My current Tarp of choice is the Cuben Fiber tarp made by Hyperlite Mountain Gear.  I have been traveling with this tarp for almost two years now and it has proven itself as completely reliable.  The attention to detail is amazing and the Cuben Fiber is not only light but absolutely waterproof.  One very nice feature of Cuben is that it does not wet out.  What this means is that after a night of rain, simply shake the tarp and the vast majority of the moisture is displaced, thus keeping your UL tarp in a UL state.  I have found that Silnylon has a tendency to wet out and thus your super light tarp is no longer super light and you are stuck packing an item that is soaked through and through.

For those that are serious about traveling light, the combination of a Cuben Tarp, UL Bivy, a Neo Air pad, and a set of UL stakes is the ultimate combination for light weight, flexible shelter.  Simple to setup; flexible in how you use it; and a multitude of useable configurations with very few things that can break! 

 HMG Cuben strung over rock

HMG Cuben strung over rock

 Creative use of endpoints, a helmet and bike lashed to table

Creative use of endpoints, a helmet and bike lashed to table

 Camp full of Tarps, all off of the table

Camp full of Tarps, all off of the table

 Using the bike as an endpoint

Using the bike as an endpoint


Fuel Storage


As spring approaches one of the great things for us UL travelers is that we get to put away the big (relative) white gas and propane stoves and bring out our lovely little alcohol stoves.  If you are not familiar with Alcohol stoves, they are small, uber lite, and run on denatured alcohol or some other derivative.  For three season camping where all you are doing is heating water for coffee and tea, or boiling some water for pasta or soup, these stoves just cant be beat.

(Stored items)
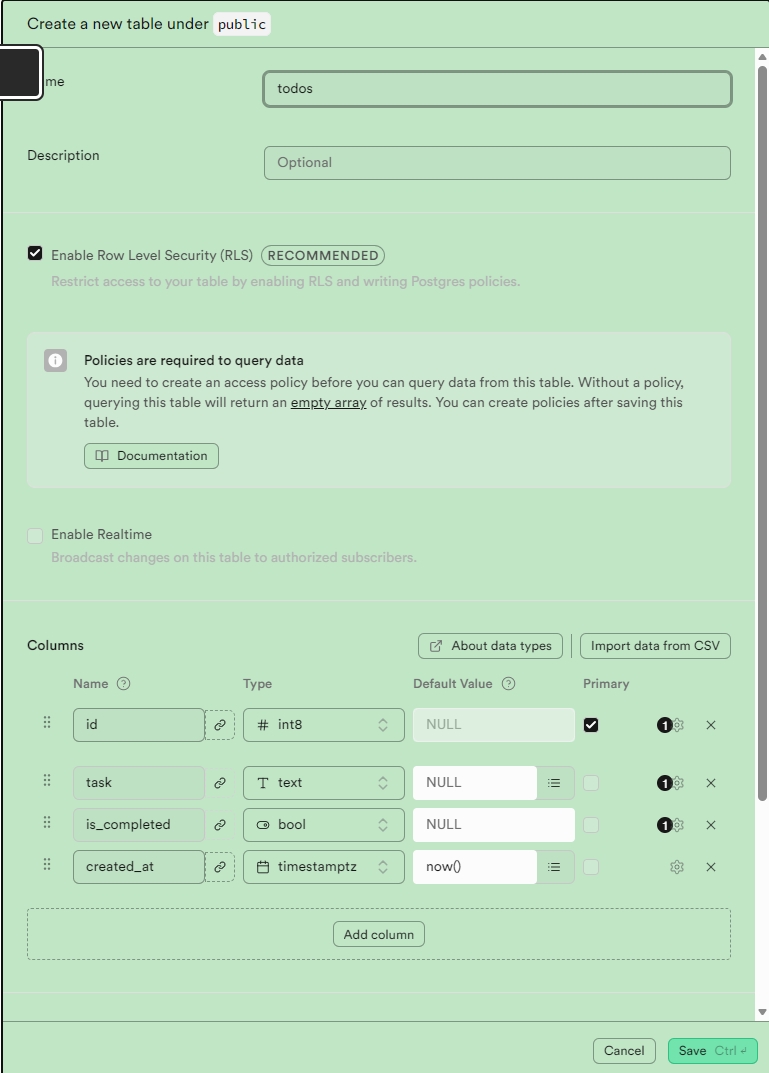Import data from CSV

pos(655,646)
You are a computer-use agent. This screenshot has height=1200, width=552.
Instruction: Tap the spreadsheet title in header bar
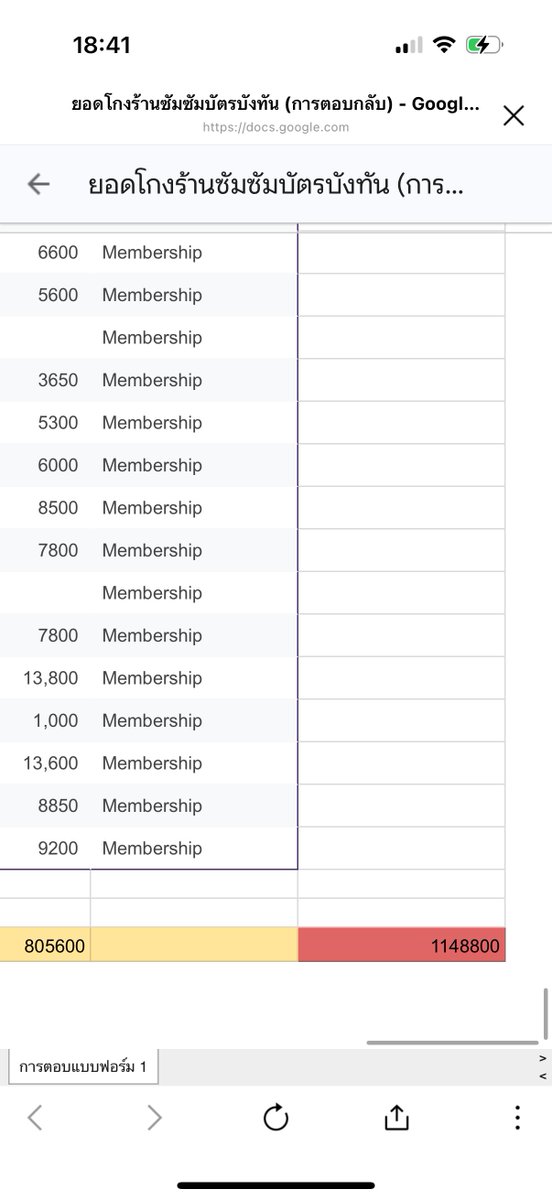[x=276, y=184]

(Description of the task) Can you print the part of the ultralight camping text that opens with the words containing "As spring approaches" and closes with "cant be beat.", copying it word for word?

(Reply)
As spring approaches one of the great things for us UL travelers is that we get to put away the big (relative) white gas and propane stoves and bring out our lovely little alcohol stoves.  If you are not familiar with Alcohol stoves, they are small, uber lite, and run on denatured alcohol or some other derivative.  For three season camping where all you are doing is heating water for coffee and tea, or boiling some water for pasta or soup, these stoves just cant be beat.